| Fragmento |
--*--

Orgullo e identidad / El Nacional, 21 – 02 – 2010

Orgullo e identidad

Milagros Socorro

En el norte de Israel, cerca de Haifa, la tercera ciudad de este país, hay una escuela mixta, en el sentido de que a ella concurren niños árabes y judíos. No hay muchas así en Israel, apenas una media docena. La que conocí se encuentra en la aldea árabe Kfar Qara, ubicada en la zona de Wadi Ara, en territorio israelí, y es la primera que ofrece educación desde pre-escolar hasta quinto grado de primaria, bajo el criterio de convivencia binacional, bicultural y, lo más complicado, bilingüe, delicadeza que supone la coincidencia de dos maestras en el aula, una en árabe y otra en hebreo.
Fue fundada en 2004, con 105 estudiantes (que un año después ya eran 180) de varias aldeas de los alrededores. Un miembro de la sociedad de padres, Alí, un farmacéutico formado en España, a lo que debe su castellano castizo, explica que la escuela fue fundada como respuesta a los disturbios y dilemas sembrados por la Segunda Intifada, en octubre de 2000. A partir de los enfrentamientos, la segregación entre las comunidades árabe y judía de la zona sufrieron una escalada y las familias se vieron rebasadas por un conflicto que compromete las nociones de Estado, nación, pueblo. Llegaron a la conclusión de que la educación conjunta sería lo más eficiente para superar la violencia y el odio. El siguiente paso, nada sencillo, sería el de lidiar con la resistencia del Ministerio de Educación. En 2004 se fundó esta escuela conjunta, que asombrosamente, es excepcional en Israel, donde los niños asisten a escuelas separadas según su religión.
En 2008 esta singular experiencia fue objeto de un documental titulado «Bridge Over the Wadi”, que ha recibido numerosos premios en diversos festivales, incluidos los más prestigiosos.
Estuve allí un mediodía soleado del invierno israelí, que repentinamente se vio interrumpido en febrero por un clima, digamos, caraqueño. Los niños, mitad árabes, mitad judíos, acababan de salir de las aulas. Las dos directoras del plantel, -una árabe, Mona Atamna, y una judía, Tal Kaufman- se empeñaron en dejar claro que sus alumnos son, sobre todo, niños y aún con las dificultades que sabemos se comportan como niños, que al compartir desde tan pequeños no hacen diferencias. Mucho más cuando todos celebran las fiestas de todos, las estudian y respetan. Son casi idénticas, por lo demás.

--*--

| Ejercicios para completar |
**1.** Según el fragmento, ¿en qué año se fundó la escuela mixta de Kfar Qara y con cuántos estudiantes comenzó?
**2.** Transcribe del fragmento el pasaje que empieza con las palabras que contienen "Orgullo e identidad /" y termina con "otra en hebreo.".
Las entradas que siguen son un material independiente del fragmento.

--*--

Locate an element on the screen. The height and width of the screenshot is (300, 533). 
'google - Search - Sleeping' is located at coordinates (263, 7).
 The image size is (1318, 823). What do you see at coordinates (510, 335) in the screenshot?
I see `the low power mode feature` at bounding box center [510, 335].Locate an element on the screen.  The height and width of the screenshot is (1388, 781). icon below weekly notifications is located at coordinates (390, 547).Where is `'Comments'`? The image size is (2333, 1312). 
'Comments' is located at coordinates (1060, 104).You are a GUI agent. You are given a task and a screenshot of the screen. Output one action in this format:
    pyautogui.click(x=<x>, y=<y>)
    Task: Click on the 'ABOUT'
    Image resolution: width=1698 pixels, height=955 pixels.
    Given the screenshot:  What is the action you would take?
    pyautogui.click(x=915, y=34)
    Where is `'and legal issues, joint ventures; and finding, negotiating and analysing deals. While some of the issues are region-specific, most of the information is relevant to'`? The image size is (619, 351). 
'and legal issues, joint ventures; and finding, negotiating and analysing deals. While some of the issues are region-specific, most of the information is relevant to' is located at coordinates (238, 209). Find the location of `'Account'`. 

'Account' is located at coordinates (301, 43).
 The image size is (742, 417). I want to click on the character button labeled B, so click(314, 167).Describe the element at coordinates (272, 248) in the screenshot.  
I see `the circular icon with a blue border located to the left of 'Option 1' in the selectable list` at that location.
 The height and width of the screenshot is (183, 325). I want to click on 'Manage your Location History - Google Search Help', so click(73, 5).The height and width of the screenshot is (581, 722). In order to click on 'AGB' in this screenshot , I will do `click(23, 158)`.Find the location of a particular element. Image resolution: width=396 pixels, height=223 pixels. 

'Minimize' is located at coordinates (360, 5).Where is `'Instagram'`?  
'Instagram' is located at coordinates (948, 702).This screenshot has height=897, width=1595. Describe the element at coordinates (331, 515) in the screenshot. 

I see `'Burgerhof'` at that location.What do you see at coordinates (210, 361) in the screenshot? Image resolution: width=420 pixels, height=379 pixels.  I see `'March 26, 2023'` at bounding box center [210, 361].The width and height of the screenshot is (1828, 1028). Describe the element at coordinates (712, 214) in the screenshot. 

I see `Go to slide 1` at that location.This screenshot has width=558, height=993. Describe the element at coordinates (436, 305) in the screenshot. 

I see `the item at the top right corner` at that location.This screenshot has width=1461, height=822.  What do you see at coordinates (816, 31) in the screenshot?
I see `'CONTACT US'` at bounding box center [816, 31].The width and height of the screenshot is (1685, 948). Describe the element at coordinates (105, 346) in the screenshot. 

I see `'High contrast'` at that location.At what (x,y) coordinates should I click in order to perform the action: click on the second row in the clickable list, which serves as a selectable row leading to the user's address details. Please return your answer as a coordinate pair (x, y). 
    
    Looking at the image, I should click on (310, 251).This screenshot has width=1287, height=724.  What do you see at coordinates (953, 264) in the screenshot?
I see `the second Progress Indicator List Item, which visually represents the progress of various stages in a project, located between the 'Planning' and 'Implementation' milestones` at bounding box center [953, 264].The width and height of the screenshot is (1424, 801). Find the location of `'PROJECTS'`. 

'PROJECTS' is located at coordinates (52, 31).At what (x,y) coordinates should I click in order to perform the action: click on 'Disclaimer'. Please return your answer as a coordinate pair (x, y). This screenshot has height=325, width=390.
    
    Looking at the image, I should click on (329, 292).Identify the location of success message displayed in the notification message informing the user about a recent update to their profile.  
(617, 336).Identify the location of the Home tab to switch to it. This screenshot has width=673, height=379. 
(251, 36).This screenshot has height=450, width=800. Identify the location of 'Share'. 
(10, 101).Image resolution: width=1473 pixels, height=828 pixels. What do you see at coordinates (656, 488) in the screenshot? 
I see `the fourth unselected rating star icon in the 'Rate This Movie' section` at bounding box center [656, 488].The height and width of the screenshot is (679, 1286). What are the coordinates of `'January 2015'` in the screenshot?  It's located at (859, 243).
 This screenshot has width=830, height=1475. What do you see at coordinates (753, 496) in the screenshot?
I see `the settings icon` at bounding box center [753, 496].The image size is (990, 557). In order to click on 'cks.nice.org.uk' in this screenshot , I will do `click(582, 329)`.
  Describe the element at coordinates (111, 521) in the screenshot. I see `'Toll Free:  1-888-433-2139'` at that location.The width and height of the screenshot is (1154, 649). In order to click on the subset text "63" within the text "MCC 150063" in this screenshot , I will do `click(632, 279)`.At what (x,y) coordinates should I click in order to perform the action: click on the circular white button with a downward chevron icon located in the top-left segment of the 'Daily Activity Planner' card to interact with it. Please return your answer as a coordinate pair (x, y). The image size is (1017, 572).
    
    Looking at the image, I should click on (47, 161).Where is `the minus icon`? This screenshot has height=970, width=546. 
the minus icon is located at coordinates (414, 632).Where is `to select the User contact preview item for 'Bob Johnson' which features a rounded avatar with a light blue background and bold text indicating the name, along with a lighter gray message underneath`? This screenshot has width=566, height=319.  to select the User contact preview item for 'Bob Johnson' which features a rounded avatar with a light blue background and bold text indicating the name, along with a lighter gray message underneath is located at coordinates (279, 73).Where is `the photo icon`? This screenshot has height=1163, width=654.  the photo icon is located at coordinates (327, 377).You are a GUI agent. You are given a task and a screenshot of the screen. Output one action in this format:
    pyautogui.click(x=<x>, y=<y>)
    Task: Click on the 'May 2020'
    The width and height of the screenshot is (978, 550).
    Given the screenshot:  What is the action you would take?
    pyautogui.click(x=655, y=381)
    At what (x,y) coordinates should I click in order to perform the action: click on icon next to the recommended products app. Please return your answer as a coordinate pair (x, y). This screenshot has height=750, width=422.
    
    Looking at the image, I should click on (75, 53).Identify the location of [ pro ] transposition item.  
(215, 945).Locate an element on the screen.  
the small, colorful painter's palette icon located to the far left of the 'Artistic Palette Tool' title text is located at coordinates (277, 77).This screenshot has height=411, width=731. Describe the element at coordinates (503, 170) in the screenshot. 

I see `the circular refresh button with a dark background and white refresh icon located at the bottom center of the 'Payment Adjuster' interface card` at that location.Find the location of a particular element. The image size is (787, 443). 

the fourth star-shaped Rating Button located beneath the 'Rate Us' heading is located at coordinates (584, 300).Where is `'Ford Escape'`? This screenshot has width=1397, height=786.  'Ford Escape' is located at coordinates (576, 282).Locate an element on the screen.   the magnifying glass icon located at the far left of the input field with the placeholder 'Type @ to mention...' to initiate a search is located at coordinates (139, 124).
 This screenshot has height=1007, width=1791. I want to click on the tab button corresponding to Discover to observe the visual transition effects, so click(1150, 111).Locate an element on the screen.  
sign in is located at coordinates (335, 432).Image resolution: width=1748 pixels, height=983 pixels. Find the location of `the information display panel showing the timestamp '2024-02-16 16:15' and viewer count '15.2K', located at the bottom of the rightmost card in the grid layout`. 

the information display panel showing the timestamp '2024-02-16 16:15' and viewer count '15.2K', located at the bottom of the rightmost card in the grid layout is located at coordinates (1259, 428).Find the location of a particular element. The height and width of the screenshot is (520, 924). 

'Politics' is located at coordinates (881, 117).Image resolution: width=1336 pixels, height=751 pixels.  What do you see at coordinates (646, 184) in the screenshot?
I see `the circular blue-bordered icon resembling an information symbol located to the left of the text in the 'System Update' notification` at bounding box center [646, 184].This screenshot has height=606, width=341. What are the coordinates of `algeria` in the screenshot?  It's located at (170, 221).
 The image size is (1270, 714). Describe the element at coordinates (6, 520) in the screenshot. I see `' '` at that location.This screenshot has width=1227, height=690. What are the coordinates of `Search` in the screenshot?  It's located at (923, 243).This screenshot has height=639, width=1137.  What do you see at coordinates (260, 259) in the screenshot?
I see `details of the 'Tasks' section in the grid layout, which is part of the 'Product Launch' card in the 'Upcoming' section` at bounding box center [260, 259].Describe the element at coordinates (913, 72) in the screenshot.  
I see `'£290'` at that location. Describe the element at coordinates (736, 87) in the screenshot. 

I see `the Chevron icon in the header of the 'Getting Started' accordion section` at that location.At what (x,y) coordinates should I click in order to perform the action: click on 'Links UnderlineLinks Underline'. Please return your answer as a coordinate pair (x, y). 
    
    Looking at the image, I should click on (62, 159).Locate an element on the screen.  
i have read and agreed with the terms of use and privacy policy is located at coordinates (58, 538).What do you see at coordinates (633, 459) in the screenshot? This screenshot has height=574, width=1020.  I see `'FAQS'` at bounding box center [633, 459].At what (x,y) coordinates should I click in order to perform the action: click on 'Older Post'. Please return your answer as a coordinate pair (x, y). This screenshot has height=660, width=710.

--*--

| Respuestas escritas |
**1.** Se fundó en 2004 con 105 estudiantes.

**2.**
Orgullo e identidad / El Nacional, 21 – 02 – 2010

Orgullo e identidad

Milagros Socorro

En el norte de Israel, cerca de Haifa, la tercera ciudad de este país, hay una escuela mixta, en el sentido de que a ella concurren niños árabes y judíos. No hay muchas así en Israel, apenas una media docena. La que conocí se encuentra en la aldea árabe Kfar Qara, ubicada en la zona de Wadi Ara, en territorio israelí, y es la primera que ofrece educación desde pre-escolar hasta quinto grado de primaria, bajo el criterio de convivencia binacional, bicultural y, lo más complicado, bilingüe, delicadeza que supone la coincidencia de dos maestras en el aula, una en árabe y otra en hebreo.